Table 3. Comparison of performance (F-Score(%)) with different embedding pre-trained models

4.5 Qualitative Assessment

To evaluate the interpretability of the proposed approach, we compared the automatically generated importance scores with those assigned by human annotators. Figure 5 displays the importance scores obtained through averaging human annotations as well as the scores generated by the proposed method. The flat result shows that each computed partition may be associated with one or several peaks in the user summaries, located at different positions within the partition. Longer partitions, which have higher flat scores according to the definition, tend to provide a more stable estimation of users’ peaks. The experimental result also provides insights into the keyframe-biasing method employed in the proposed method, wherein higher importance is assigned to frames that are closer to keyframes. This figure reveals that the majority of the peaks in the cosine scores align with the peaks of the annotated importance. However, there are some peaks in the users’ scores that are not captured by the cosine interpolation.

Fig. 5.
figure 5

Comparison of importance scores between user-annotated scores and scores generated by the proposed method under the unbiased flat rule as well as the biased cosine rule.

A visual inspection of our method’s summarization results is conducted in which a reference video is analyzed against its summary generated through the approach. We present the inspection’s result in Fig. 6 with the original frames of the reference video and selected keyframes. The original frames are sampled every 5 s from the video, which shows a man playing a game of sliding down a slope and jumping into a pool of water.

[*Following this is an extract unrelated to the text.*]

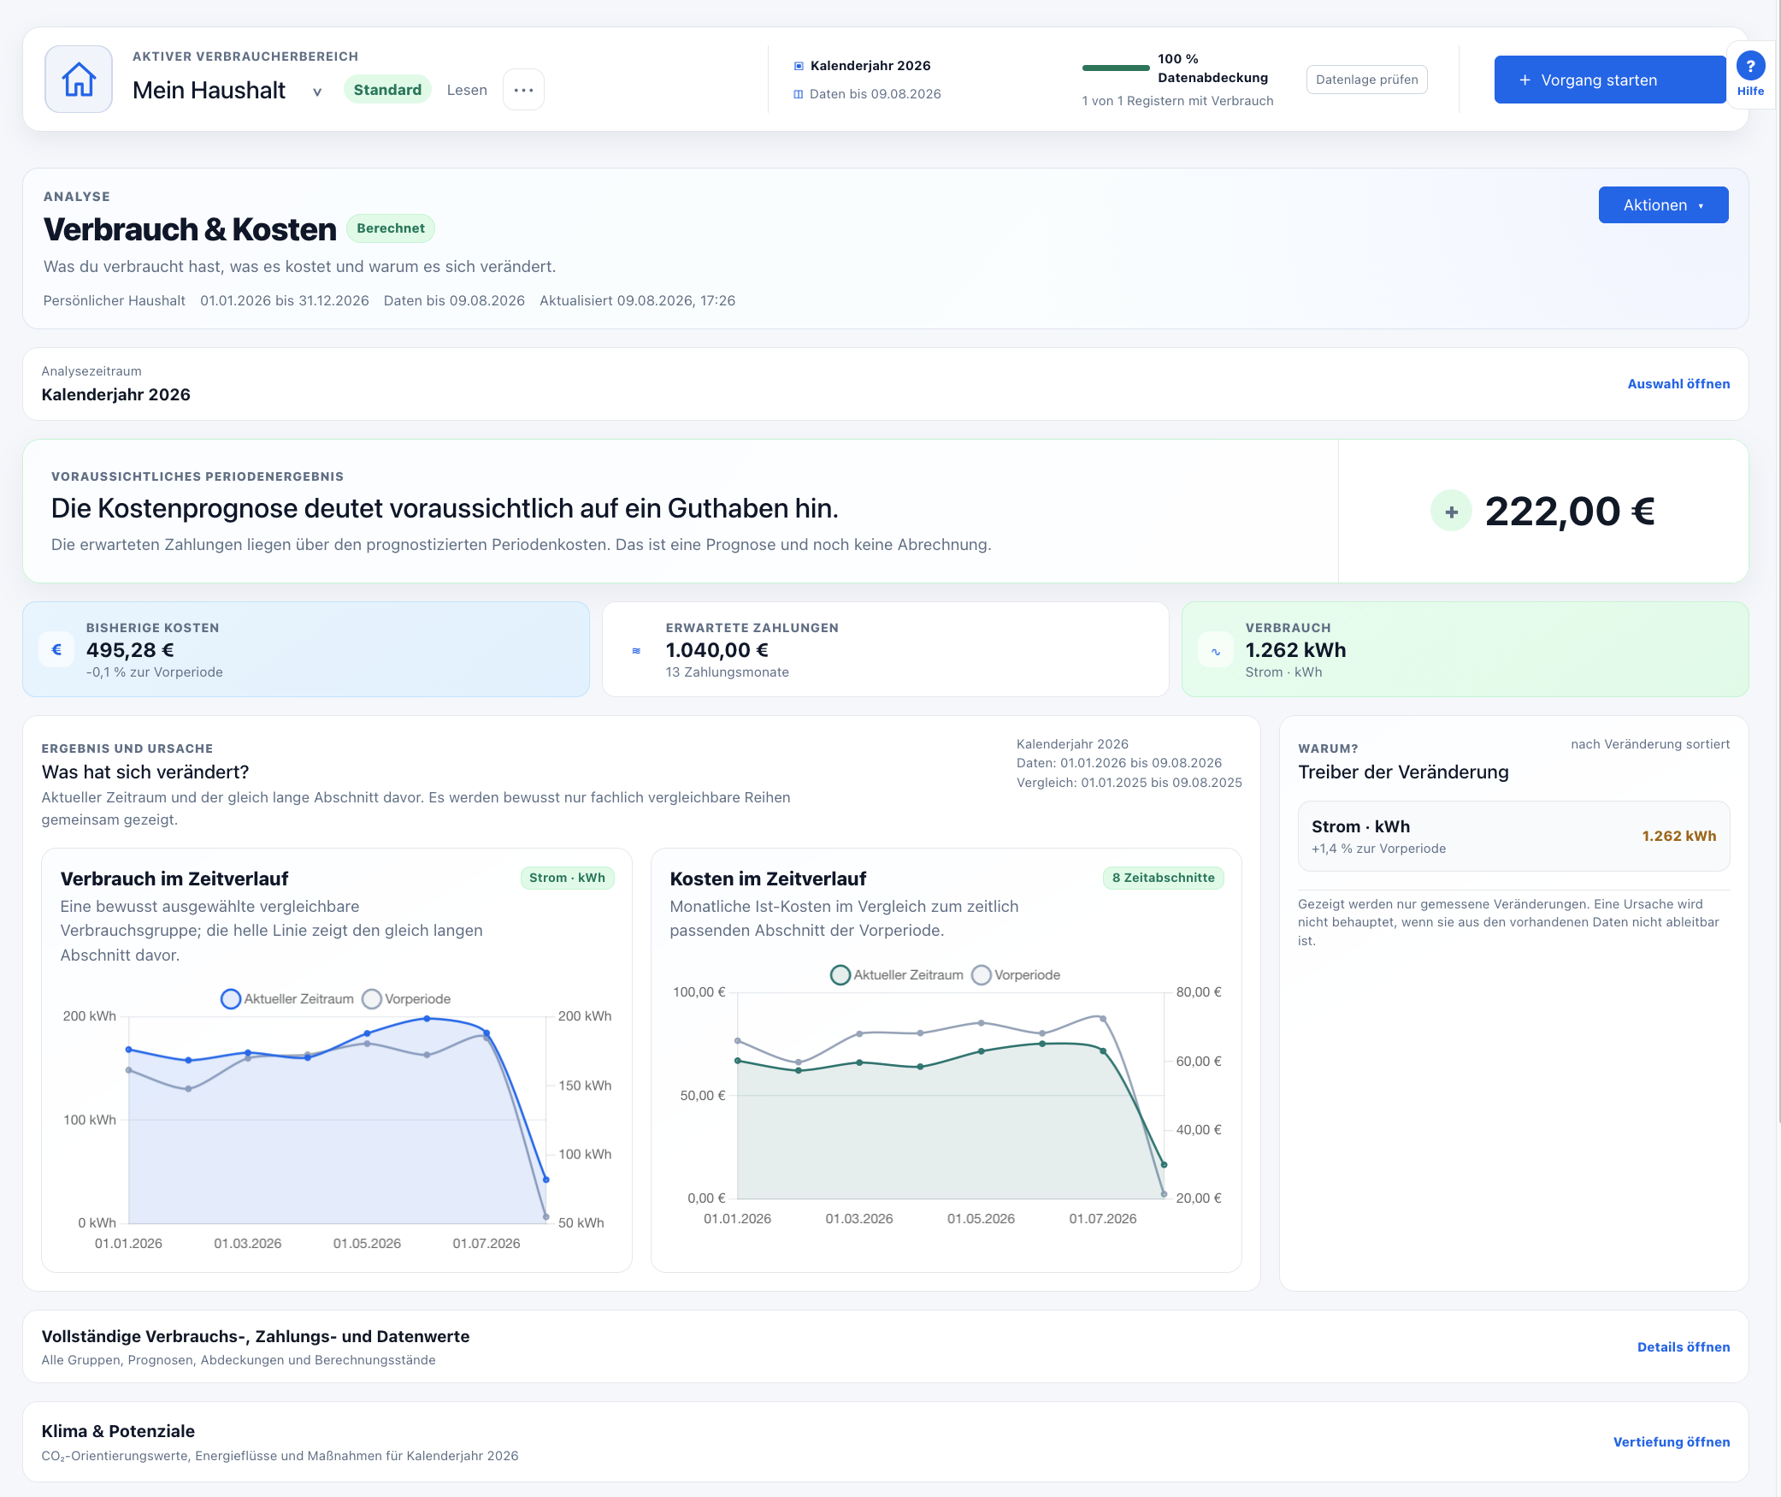Click the house icon for Mein Haushalt
The height and width of the screenshot is (1497, 1781).
point(79,80)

The keyframes are selected based on their importance scores, which are higher than the average on the video level. Our method preserves the main content and events of the video and selects diverse and representative keyframes that show different aspects of the video. Our method generates informative and expressive keyframes that convey the main theme, message, or story of the video.

Fig. 6.
figure 6

Comparison between the representatives sampled from the original video with its summarization as a set of keyframes.

4.6 Limitations

While the proposed method offers several advantages which have been already illustrated in the experimental results, it also has certain limitations that should be acknowledged. Naive rules for scoring and selection of keyframes are being used. Therefore, our current approach may not always accurately predict frame importance. Incorporating more sophisticated scoring mechanisms can enhance the summarization process. Limited learnability is demonstrated by our method as it lacks the ability to improve in a data-driven way due to its current reliance on predefined rules. Future research could explore integrating data-driven approaches like machine learning algorithms or attention mechanisms to enhance adaptability.

5 Conclusion

In this paper, we introduced TAC-SUM, an unsupervised video summarization approach that incorporates temporal context for generating concise and coherent summaries. The contextual clustering algorithm has successfully partitioned frames into meaningful segments, ensuring temporal coherence. Experimental results show that our method significantly outperforms traditional cluster-based approaches and even is competitive with state-of-the-art supervised methods on the SumMe dataset.

Despite its success, TAC-SUM has limitations related to pre-trained models and data-driven improvement. To address these limitations, future work will focus on integrating learnable components into the model to enhance the summarization process and improve adaptability to various video domains. This includes replacing the current algorithm for contextual clustering with a deep neural network having trainable parameters, enabling the model to capture more complex patterns and adapt to diverse video datasets. Additionally, various architectures and training techniques will be explored to transform the naive rules of importance into a data-driven scoring process, allowing complicated scores to be predicted.